Frequently Asked Questions About Mint Chocolate Cookies
Can I use dark chocolate chips instead of mint chocolate wafers? Chopped chocolate seizes up when it melts. Wafers don’t. They have something in them that keeps them smooth. You could chop dark chocolate fine and add cocoa butter to thin it, but — wafers are easier. Just do wafers.
How do I know when the dough is cold enough to cut? Touch it through the parchment. If your finger leaves an indent that doesn’t bounce back, it needs more time. Should feel firm like cold butter. That’s the moment.
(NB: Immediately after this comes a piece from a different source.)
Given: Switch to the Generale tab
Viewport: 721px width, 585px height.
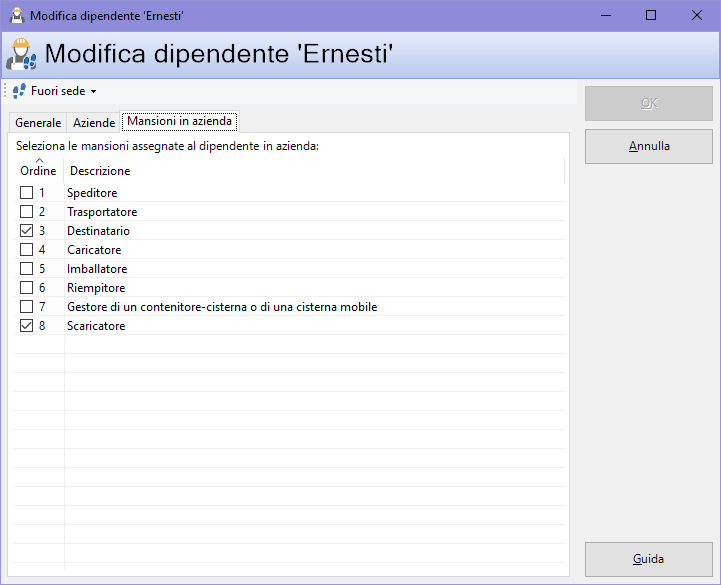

Do these need to stay in the freezer? Cold helps them stay crispy. Room temp and they soften after a day. Fridge for three days max. Freezer keeps them good for weeks. I always freeze them.
What if the chocolate coating cracks when I dip? It’s too cool. Melt it 10 more seconds. Or the cookies are too cold — let them warm up to room temp first. Cold plus cold equals shock and cracking.
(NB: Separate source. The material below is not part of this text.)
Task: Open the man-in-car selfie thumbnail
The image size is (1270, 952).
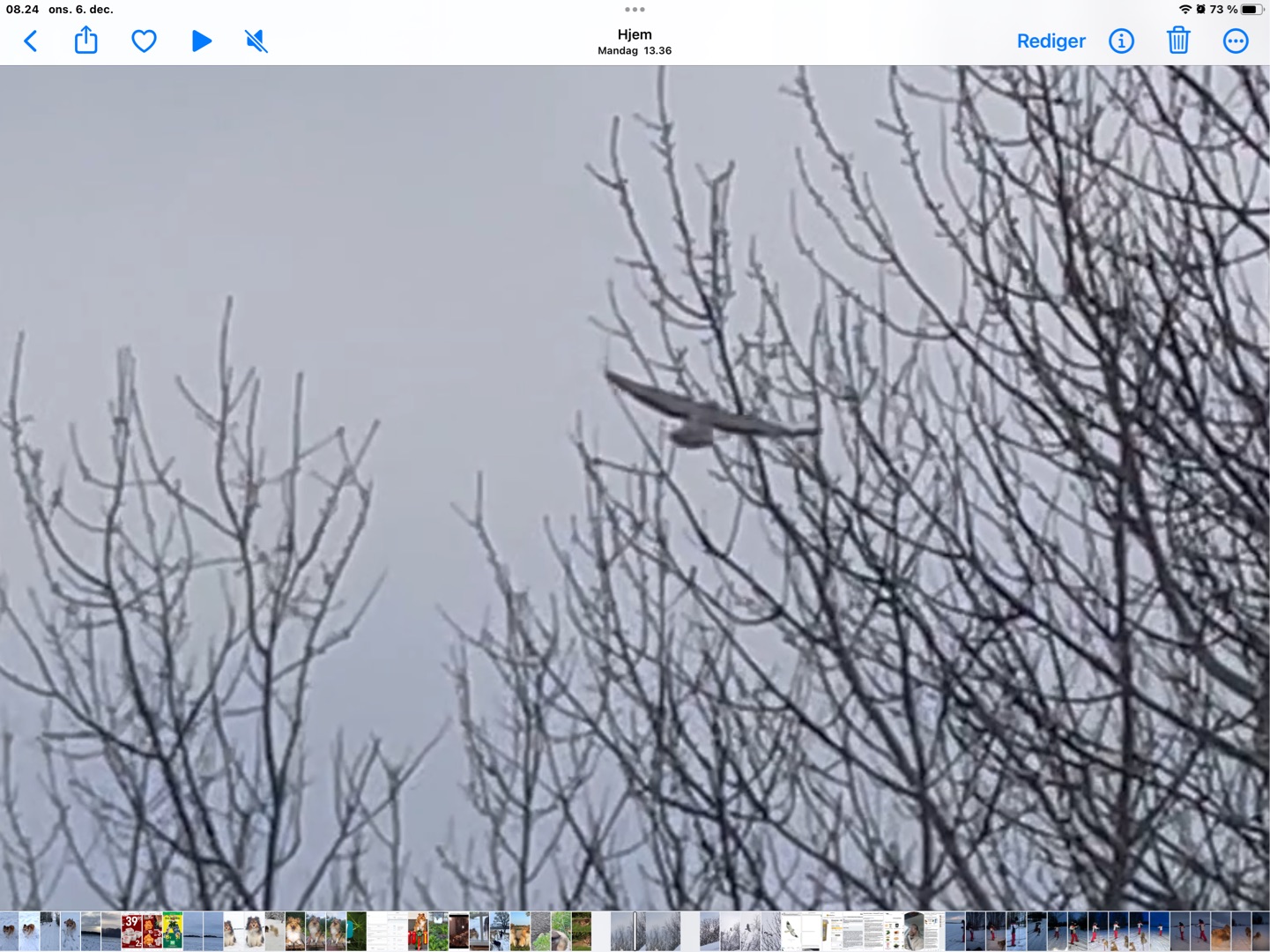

Can I make these ahead for a party? Make them five days before. Freeze uncoated. Dip them the day of. The chocolate stays fresher and the cookies don’t absorb moisture from the air.
What’s the difference between peppermint extract and peppermint flavoring? Extract is pure. Flavoring is diluted with other stuff. Extract tastes sharper, more real. Extract. That’s it.